Delfuss stood like a proud father as everyone dipped their heads to look into the lens.
“I can show them the sky.” he told the Guardianadding that his telescope always intrigues the often wary New Yorkers.
“Suddenly, they let their guard down,” he added. “They talk to people in front of them and behind them.
“I think we are all hungry for connection, and when you see someone’s eyes widen because they’ve never seen anything like this before, you feel like you’ve made a difference.”
Delfoss, who has lived in the neighborhood since 1976, doesn’t always interrupt traffic to watch the cosmos, nor did he start there on Tuesday night.
When the Long Island native couldn’t get a good view of the universe from the pier, he was about to pack up and head home.
But then he saw the perfect vantage point, in the middle of the intersection of Eighth Avenue and Ninth Street.
Soon after he moved his telescope, a line began to form around him after a nearby indie pop concert ended, and Cornell alumni excitedly gave them a glimpse of the galaxy.
“He was really this kind of Zen Buddha in space, babysitting a bunch of hippie kids who just came out of a concert,” Daphne Juliet Ellis, 26, said. who made tik tokHe told the Guardian.
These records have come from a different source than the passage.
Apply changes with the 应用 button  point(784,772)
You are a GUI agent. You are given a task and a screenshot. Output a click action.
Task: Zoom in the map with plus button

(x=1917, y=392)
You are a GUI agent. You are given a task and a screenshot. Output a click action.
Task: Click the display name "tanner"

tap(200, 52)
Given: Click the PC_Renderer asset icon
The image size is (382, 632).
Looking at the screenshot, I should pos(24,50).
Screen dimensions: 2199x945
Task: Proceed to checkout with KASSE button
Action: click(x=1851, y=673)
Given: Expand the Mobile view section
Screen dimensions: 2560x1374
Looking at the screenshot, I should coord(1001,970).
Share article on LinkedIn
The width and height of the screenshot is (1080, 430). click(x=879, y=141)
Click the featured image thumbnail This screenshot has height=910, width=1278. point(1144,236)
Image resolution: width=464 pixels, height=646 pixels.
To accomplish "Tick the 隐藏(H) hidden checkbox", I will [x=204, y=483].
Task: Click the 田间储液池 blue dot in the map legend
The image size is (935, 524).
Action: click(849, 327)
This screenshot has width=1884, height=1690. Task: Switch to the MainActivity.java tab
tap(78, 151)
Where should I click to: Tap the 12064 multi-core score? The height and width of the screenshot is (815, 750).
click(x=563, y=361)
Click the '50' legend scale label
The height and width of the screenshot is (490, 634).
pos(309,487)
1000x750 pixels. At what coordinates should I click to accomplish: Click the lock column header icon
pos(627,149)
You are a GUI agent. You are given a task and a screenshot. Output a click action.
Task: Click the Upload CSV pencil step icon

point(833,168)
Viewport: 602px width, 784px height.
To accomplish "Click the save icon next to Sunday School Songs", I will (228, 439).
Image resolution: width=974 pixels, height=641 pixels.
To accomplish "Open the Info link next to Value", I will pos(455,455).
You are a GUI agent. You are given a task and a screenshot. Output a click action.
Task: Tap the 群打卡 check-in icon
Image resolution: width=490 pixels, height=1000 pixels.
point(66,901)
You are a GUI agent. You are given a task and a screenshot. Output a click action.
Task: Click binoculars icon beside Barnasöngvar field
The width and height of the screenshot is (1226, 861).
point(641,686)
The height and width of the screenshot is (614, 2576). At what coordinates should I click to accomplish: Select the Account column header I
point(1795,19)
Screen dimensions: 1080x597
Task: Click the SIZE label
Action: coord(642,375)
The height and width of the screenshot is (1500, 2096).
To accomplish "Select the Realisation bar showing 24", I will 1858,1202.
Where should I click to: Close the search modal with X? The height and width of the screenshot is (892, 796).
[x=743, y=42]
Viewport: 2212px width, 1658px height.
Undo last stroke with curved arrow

“I’m in my 80s, and you want to do something meaningful with your life,” Delfuss, a former math and computer science teacher, told the outlet.
“I can’t think of anything more important than this kind of stargazing with people.”
He wasn’t always interested in astronomy, but after having a conversation with a guy in a photo shop in 1995, everything changed when the stranger invited him to a meeting of the Amateur Astronomers Society in New York, and he soon had stars in his eyes.
Anyone can do it, Delfuss, who has been observing the stars for 20 years, said, “and they don’t need a college degree or anything to see Saturn and those rings.”
“When people look through a telescope, they are all the same,” he said.
“Extreme travel lover. Bacon fanatic. Troublemaker. Introvert. Passionate music fanatic.”